### PROBLEM DESCRIPTION
Rewrite all the entries below, replacing every "vertical scrollbar" with "vertical scroll bar" and leaving everything else unchanged.

### DATA FOR THIS EXERCISE
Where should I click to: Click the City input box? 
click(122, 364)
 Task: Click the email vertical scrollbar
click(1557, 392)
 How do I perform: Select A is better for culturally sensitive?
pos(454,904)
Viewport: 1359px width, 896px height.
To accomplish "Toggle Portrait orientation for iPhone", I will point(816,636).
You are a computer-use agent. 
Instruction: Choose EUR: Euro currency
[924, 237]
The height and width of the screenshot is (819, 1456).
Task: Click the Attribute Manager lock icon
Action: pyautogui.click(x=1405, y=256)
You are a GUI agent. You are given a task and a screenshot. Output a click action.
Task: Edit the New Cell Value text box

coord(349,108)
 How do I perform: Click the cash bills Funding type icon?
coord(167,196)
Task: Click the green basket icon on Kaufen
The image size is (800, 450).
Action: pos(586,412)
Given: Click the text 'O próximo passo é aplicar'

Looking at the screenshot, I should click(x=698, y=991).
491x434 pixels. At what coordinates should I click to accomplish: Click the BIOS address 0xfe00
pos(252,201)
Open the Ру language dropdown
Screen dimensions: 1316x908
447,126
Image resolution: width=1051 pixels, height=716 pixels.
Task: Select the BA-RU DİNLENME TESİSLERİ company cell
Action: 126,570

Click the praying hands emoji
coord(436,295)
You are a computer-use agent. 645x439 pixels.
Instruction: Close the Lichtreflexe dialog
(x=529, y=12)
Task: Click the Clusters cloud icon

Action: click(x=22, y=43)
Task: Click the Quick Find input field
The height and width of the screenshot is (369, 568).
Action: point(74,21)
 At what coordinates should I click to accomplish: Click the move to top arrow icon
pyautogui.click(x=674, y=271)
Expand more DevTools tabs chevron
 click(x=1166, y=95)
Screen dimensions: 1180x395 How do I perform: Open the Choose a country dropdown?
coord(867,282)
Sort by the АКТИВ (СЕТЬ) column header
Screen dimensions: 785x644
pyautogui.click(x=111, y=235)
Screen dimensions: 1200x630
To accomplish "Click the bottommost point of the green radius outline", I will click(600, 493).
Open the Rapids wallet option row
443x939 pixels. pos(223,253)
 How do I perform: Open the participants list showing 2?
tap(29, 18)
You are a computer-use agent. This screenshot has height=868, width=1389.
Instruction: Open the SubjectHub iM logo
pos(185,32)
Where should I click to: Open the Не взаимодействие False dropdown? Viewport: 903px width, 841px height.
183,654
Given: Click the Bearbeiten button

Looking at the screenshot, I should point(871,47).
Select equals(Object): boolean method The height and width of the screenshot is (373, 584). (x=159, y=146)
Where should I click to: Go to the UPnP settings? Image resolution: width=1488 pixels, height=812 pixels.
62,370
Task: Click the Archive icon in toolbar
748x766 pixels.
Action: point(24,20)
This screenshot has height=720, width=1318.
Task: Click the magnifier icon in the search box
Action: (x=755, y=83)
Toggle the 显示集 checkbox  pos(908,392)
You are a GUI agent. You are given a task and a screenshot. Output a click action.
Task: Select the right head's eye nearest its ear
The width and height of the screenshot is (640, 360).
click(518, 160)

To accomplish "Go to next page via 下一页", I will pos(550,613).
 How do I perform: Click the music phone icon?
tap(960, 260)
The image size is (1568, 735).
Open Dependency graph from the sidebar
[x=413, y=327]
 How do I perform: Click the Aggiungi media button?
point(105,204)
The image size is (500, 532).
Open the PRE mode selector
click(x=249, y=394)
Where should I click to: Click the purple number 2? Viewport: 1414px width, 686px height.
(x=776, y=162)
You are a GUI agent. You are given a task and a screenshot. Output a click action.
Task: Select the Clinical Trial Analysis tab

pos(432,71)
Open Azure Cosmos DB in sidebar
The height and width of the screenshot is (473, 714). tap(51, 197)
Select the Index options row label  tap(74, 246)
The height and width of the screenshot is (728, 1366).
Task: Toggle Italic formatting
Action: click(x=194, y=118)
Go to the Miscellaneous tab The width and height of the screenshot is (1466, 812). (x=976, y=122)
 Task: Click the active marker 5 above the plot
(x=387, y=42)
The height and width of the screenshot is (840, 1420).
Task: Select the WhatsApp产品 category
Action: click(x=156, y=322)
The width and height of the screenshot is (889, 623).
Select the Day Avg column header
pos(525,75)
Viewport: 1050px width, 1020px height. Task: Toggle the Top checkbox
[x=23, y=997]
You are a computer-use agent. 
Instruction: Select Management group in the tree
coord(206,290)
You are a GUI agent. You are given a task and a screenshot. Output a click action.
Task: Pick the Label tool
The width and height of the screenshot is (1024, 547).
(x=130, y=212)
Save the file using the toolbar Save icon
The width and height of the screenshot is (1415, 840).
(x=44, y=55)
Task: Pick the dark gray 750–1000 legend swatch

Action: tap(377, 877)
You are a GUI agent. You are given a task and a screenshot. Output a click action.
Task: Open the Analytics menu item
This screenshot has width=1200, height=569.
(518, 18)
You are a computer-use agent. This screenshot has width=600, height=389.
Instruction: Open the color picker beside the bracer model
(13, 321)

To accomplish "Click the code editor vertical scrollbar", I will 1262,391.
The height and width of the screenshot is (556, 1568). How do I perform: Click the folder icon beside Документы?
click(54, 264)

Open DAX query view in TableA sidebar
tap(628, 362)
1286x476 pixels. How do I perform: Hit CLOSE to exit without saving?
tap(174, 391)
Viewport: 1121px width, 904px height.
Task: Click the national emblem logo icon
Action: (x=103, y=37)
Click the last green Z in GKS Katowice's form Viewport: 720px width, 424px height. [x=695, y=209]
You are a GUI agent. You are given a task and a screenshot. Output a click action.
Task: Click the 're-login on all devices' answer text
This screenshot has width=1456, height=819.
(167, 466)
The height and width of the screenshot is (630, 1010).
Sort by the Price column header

### TASK RESULT
Where should I click to: Click the City input box? 
click(122, 364)
 Task: Click the email vertical scroll bar
click(1557, 392)
 How do I perform: Select A is better for culturally sensitive?
pos(454,904)
Viewport: 1359px width, 896px height.
To accomplish "Toggle Portrait orientation for iPhone", I will point(816,636).
You are a computer-use agent. 
Instruction: Choose EUR: Euro currency
[924, 237]
The height and width of the screenshot is (819, 1456).
Task: Click the Attribute Manager lock icon
Action: pyautogui.click(x=1405, y=256)
You are a GUI agent. You are given a task and a screenshot. Output a click action.
Task: Edit the New Cell Value text box

coord(349,108)
 How do I perform: Click the cash bills Funding type icon?
coord(167,196)
Task: Click the green basket icon on Kaufen
The image size is (800, 450).
Action: pos(586,412)
Given: Click the text 'O próximo passo é aplicar'

Looking at the screenshot, I should click(x=698, y=991).
491x434 pixels. At what coordinates should I click to accomplish: Click the BIOS address 0xfe00
pos(252,201)
Open the Ру language dropdown
Screen dimensions: 1316x908
447,126
Image resolution: width=1051 pixels, height=716 pixels.
Task: Select the BA-RU DİNLENME TESİSLERİ company cell
Action: 126,570

Click the praying hands emoji
coord(436,295)
You are a computer-use agent. 645x439 pixels.
Instruction: Close the Lichtreflexe dialog
(x=529, y=12)
Task: Click the Clusters cloud icon

Action: click(x=22, y=43)
Task: Click the Quick Find input field
The height and width of the screenshot is (369, 568).
Action: point(74,21)
 At what coordinates should I click to accomplish: Click the move to top arrow icon
pyautogui.click(x=674, y=271)
Expand more DevTools tabs chevron
 click(x=1166, y=95)
Screen dimensions: 1180x395 How do I perform: Open the Choose a country dropdown?
coord(867,282)
Sort by the АКТИВ (СЕТЬ) column header
Screen dimensions: 785x644
pyautogui.click(x=111, y=235)
Screen dimensions: 1200x630
To accomplish "Click the bottommost point of the green radius outline", I will click(600, 493).
Open the Rapids wallet option row
443x939 pixels. pos(223,253)
 How do I perform: Open the participants list showing 2?
tap(29, 18)
You are a computer-use agent. This screenshot has height=868, width=1389.
Instruction: Open the SubjectHub iM logo
pos(185,32)
Where should I click to: Open the Не взаимодействие False dropdown? Viewport: 903px width, 841px height.
183,654
Given: Click the Bearbeiten button

Looking at the screenshot, I should point(871,47).
Select equals(Object): boolean method The height and width of the screenshot is (373, 584). (x=159, y=146)
Where should I click to: Go to the UPnP settings? Image resolution: width=1488 pixels, height=812 pixels.
62,370
Task: Click the Archive icon in toolbar
748x766 pixels.
Action: point(24,20)
This screenshot has height=720, width=1318.
Task: Click the magnifier icon in the search box
Action: (x=755, y=83)
Toggle the 显示集 checkbox  pos(908,392)
You are a GUI agent. You are given a task and a screenshot. Output a click action.
Task: Select the right head's eye nearest its ear
The width and height of the screenshot is (640, 360).
click(518, 160)

To accomplish "Go to next page via 下一页", I will pos(550,613).
 How do I perform: Click the music phone icon?
tap(960, 260)
The image size is (1568, 735).
Open Dependency graph from the sidebar
[x=413, y=327]
 How do I perform: Click the Aggiungi media button?
point(105,204)
The image size is (500, 532).
Open the PRE mode selector
click(x=249, y=394)
Where should I click to: Click the purple number 2? Viewport: 1414px width, 686px height.
(x=776, y=162)
You are a GUI agent. You are given a task and a screenshot. Output a click action.
Task: Select the Clinical Trial Analysis tab

pos(432,71)
Open Azure Cosmos DB in sidebar
The height and width of the screenshot is (473, 714). tap(51, 197)
Select the Index options row label  tap(74, 246)
The height and width of the screenshot is (728, 1366).
Task: Toggle Italic formatting
Action: click(x=194, y=118)
Go to the Miscellaneous tab The width and height of the screenshot is (1466, 812). (x=976, y=122)
 Task: Click the active marker 5 above the plot
(x=387, y=42)
The height and width of the screenshot is (840, 1420).
Task: Select the WhatsApp产品 category
Action: click(x=156, y=322)
The width and height of the screenshot is (889, 623).
Select the Day Avg column header
pos(525,75)
Viewport: 1050px width, 1020px height. Task: Toggle the Top checkbox
[x=23, y=997]
You are a computer-use agent. 
Instruction: Select Management group in the tree
coord(206,290)
You are a GUI agent. You are given a task and a screenshot. Output a click action.
Task: Pick the Label tool
The width and height of the screenshot is (1024, 547).
(x=130, y=212)
Save the file using the toolbar Save icon
The width and height of the screenshot is (1415, 840).
(x=44, y=55)
Task: Pick the dark gray 750–1000 legend swatch

Action: tap(377, 877)
You are a GUI agent. You are given a task and a screenshot. Output a click action.
Task: Open the Analytics menu item
This screenshot has width=1200, height=569.
(518, 18)
You are a computer-use agent. This screenshot has width=600, height=389.
Instruction: Open the color picker beside the bracer model
(13, 321)

To accomplish "Click the code editor vertical scroll bar", I will 1262,391.
The height and width of the screenshot is (556, 1568). How do I perform: Click the folder icon beside Документы?
click(54, 264)

Open DAX query view in TableA sidebar
tap(628, 362)
1286x476 pixels. How do I perform: Hit CLOSE to exit without saving?
tap(174, 391)
Viewport: 1121px width, 904px height.
Task: Click the national emblem logo icon
Action: (x=103, y=37)
Click the last green Z in GKS Katowice's form Viewport: 720px width, 424px height. [x=695, y=209]
You are a GUI agent. You are given a task and a screenshot. Output a click action.
Task: Click the 're-login on all devices' answer text
This screenshot has width=1456, height=819.
(167, 466)
The height and width of the screenshot is (630, 1010).
Sort by the Price column header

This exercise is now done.